• [Information provided]:

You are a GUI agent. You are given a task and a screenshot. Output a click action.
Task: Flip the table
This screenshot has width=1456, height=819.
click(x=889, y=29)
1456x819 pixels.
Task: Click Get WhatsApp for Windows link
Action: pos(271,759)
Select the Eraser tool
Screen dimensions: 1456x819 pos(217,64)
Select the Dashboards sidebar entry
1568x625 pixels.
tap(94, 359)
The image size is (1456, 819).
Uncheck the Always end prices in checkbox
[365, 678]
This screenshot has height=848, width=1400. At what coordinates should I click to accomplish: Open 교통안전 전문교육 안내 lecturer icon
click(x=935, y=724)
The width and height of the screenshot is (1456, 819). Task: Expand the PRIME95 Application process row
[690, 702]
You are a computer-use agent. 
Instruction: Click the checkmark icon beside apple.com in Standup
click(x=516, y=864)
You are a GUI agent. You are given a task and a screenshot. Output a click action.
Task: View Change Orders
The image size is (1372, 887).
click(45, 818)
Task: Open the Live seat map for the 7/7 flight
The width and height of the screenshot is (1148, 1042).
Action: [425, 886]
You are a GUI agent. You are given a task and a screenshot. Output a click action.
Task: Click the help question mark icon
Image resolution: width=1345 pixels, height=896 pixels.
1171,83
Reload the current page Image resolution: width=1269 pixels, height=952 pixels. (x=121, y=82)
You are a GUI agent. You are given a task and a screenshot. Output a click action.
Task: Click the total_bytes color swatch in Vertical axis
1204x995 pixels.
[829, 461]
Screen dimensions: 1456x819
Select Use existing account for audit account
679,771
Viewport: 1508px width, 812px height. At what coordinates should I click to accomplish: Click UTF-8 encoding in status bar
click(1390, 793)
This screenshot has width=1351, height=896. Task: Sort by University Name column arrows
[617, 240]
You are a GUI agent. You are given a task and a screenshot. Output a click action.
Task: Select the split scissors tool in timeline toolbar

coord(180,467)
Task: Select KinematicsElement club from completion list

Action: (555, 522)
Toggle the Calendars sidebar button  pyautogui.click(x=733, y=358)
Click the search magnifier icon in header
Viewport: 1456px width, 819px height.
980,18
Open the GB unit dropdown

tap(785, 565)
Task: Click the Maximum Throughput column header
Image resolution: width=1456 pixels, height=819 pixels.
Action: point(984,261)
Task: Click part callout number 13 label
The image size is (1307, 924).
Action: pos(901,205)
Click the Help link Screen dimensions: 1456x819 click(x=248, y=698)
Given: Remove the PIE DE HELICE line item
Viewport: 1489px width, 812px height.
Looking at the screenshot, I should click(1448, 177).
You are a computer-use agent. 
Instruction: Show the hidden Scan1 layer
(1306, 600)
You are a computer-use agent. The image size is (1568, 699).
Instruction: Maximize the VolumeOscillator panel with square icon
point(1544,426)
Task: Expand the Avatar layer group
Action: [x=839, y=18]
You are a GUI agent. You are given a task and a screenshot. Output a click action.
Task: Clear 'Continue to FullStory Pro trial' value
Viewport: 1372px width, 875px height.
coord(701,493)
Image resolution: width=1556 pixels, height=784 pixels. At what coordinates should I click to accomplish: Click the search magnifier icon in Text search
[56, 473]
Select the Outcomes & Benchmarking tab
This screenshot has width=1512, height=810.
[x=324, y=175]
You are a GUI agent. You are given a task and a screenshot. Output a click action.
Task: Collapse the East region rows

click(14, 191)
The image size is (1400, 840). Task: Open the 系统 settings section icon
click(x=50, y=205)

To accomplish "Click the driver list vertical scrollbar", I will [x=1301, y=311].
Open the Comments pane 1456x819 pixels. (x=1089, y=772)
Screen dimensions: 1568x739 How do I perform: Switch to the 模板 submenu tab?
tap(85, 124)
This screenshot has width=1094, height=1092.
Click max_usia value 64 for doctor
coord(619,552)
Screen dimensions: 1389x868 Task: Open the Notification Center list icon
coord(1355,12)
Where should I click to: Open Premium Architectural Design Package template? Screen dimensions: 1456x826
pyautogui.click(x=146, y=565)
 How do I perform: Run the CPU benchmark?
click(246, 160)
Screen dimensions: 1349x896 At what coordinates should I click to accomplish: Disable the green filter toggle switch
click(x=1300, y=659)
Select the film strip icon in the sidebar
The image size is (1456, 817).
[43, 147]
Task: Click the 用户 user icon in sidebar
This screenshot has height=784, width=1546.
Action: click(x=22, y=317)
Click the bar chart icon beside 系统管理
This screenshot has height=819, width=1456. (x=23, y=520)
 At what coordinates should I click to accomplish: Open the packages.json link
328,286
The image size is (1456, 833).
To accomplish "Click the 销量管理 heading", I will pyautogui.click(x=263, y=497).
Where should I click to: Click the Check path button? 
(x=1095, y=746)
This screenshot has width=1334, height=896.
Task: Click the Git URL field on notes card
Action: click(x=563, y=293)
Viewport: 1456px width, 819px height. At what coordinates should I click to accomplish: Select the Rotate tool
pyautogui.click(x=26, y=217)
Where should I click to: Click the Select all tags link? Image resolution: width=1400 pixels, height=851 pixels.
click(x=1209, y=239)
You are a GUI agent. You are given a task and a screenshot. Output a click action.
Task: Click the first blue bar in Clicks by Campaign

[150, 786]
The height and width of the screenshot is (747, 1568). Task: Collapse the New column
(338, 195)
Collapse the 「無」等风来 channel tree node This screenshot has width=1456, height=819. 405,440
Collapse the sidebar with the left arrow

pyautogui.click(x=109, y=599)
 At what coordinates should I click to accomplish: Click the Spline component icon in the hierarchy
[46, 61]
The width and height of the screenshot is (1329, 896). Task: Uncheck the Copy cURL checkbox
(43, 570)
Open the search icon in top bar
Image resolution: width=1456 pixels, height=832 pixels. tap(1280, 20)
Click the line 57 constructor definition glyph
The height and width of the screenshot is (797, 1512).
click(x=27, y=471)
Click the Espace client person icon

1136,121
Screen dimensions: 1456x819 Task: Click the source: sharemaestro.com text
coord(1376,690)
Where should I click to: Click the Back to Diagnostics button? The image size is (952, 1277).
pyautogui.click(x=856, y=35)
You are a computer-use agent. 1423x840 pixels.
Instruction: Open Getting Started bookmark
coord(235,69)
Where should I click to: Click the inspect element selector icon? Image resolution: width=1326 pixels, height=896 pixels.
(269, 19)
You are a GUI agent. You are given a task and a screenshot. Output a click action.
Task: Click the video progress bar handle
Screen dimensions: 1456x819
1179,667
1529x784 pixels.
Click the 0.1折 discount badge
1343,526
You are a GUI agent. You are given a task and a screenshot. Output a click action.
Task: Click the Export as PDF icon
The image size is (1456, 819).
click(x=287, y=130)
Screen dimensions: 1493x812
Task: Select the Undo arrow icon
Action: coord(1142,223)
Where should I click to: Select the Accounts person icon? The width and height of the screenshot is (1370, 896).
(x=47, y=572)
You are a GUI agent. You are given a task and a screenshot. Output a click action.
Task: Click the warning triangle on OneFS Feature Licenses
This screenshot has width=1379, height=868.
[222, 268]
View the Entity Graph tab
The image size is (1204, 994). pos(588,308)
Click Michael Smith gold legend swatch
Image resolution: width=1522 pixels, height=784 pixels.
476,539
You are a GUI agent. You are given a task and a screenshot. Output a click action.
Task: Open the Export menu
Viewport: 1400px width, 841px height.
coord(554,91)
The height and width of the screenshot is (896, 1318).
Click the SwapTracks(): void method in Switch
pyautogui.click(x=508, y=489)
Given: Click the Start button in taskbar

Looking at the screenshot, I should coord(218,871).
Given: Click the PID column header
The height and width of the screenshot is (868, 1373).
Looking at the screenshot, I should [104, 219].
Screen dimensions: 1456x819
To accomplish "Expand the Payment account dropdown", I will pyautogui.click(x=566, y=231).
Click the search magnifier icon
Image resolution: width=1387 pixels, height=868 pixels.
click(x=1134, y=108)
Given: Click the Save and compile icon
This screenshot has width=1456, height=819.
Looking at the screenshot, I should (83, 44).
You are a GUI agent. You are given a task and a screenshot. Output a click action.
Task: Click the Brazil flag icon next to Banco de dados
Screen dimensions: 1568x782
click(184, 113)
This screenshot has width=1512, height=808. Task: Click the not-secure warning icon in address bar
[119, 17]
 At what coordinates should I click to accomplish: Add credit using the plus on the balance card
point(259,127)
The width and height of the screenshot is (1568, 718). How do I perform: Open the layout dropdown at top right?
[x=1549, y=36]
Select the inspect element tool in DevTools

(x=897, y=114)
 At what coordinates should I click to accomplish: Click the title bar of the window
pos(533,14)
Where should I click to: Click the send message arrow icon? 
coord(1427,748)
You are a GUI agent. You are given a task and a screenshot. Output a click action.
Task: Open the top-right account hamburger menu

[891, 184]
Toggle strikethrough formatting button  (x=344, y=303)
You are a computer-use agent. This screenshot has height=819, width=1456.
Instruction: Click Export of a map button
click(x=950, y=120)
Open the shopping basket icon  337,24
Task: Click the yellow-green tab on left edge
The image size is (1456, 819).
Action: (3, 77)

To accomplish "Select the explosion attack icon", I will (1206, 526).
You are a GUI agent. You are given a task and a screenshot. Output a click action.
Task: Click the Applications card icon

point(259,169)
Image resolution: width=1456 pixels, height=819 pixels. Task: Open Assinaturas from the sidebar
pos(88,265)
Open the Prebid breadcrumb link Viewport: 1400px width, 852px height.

• [Description of the task]: Find all lines in the records that hold the word "header". Copy them.

• [Reply]:
Click the search magnifier icon in header
Task: Click the Maximum Throughput column header
Given: Click the PID column header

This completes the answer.